Though some people stumble upon it, like Kilgore did, many who order it are already quite familiar. Graham Heubach, general manager at Sportsman’s Club in Chicago, finds that oftentimes, proponents of other sorts of bitters can fairly easily get on board with Underberg as well.

“[Y]ou’re kind of already dealing with people, generally, that know what they’re getting into if they’re going to order it by name, so whether or not it’s people who are huge Fernet fans or Campari fans or whatever the case may be, that's usually a pretty captive audience,” said Heubach.

For those who don’t know what they’re getting themselves into ordering it for the first time, Heubach describes it as sort of an “amped up” root beer that’s been reduced and concentrated.

In Chicago, it’s occasionally compared to Malort (of course).

“It has kind of like a cult following like Malort does, where people either love it or they hate it, and those who love it can’t get enough, and those who hate it still like to pour shots of it to watch people’s faces react, you know?” said Hebert. “But really, it doesn’t taste anything like Malort, it doesn’t taste anything like anything else that’s out there.”

Brad Thomas Parsons, author of “Bitters” and “Amaro,” out in October, is, perhaps unsurprisingly, a sort of Underberg evangelist.

“When I host a talk on bitters or amaro I like to end it with an Underberg toast, and it’s always pure joy to watch the faces of a room full of people simultaneously experiencing it together, especially first-timers,” Parsons said. “It can be rough at first, with its overwhelming frontline assault of alpine herbs. It can feel like a wild, runaway toboggan ride but then the high-alcohol warmth takes over, descending floors like an elevator whose cables have snapped, but in slow motion.”

> _Data records_

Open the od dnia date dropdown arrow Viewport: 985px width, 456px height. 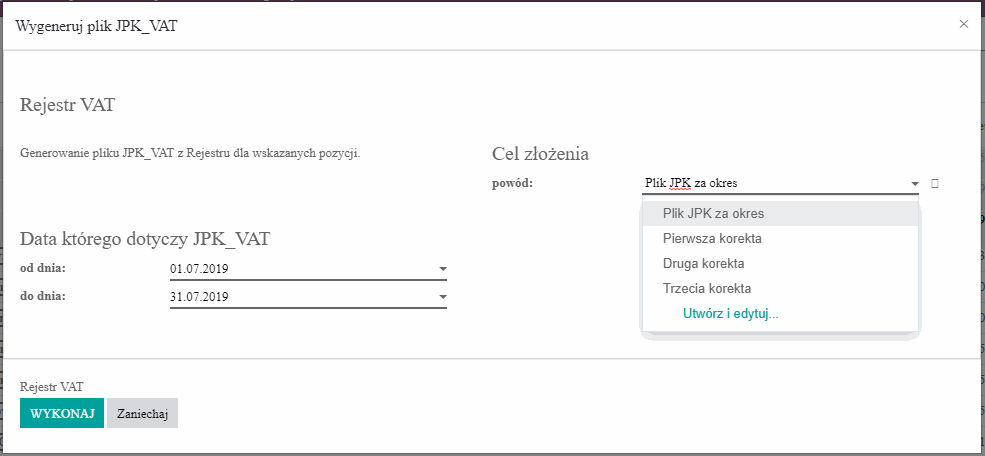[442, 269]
--
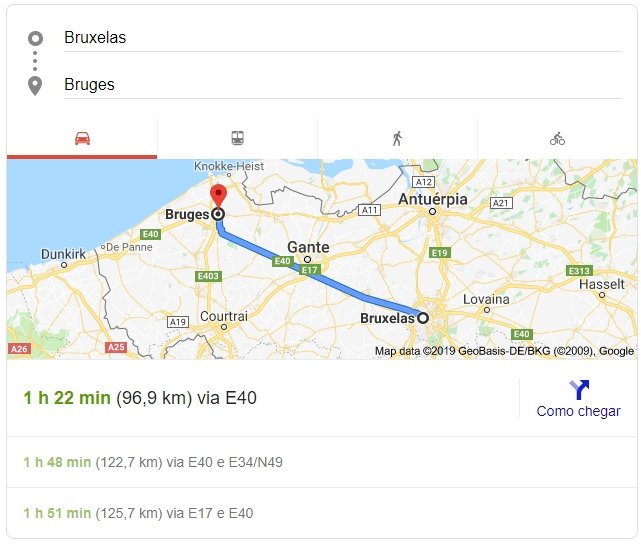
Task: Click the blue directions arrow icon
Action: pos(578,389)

> _Required actions_
- 1) Answer these questions about the Underberg passage:
(a) Where is Graham Heubach general manager?
(b) What does Heubach say Underberg is like, for those ordering it for the first time?
(c) How does Brad Thomas Parsons like to end a talk on bitters or amaro?
- 2) Swap "general manager" for "owner" in the Underberg passage, and write out that passage from "Though some people" up to and including "Underberg as well.".

> _Complete answers_
- 1)
(a) Sportsman’s Club in Chicago.
(b) An “amped up” root beer that has been reduced and concentrated.
(c) With an Underberg toast.

- 2)
Though some people stumble upon it, like Kilgore did, many who order it are already quite familiar. Graham Heubach, owner at Sportsman’s Club in Chicago, finds that oftentimes, proponents of other sorts of bitters can fairly easily get on board with Underberg as well.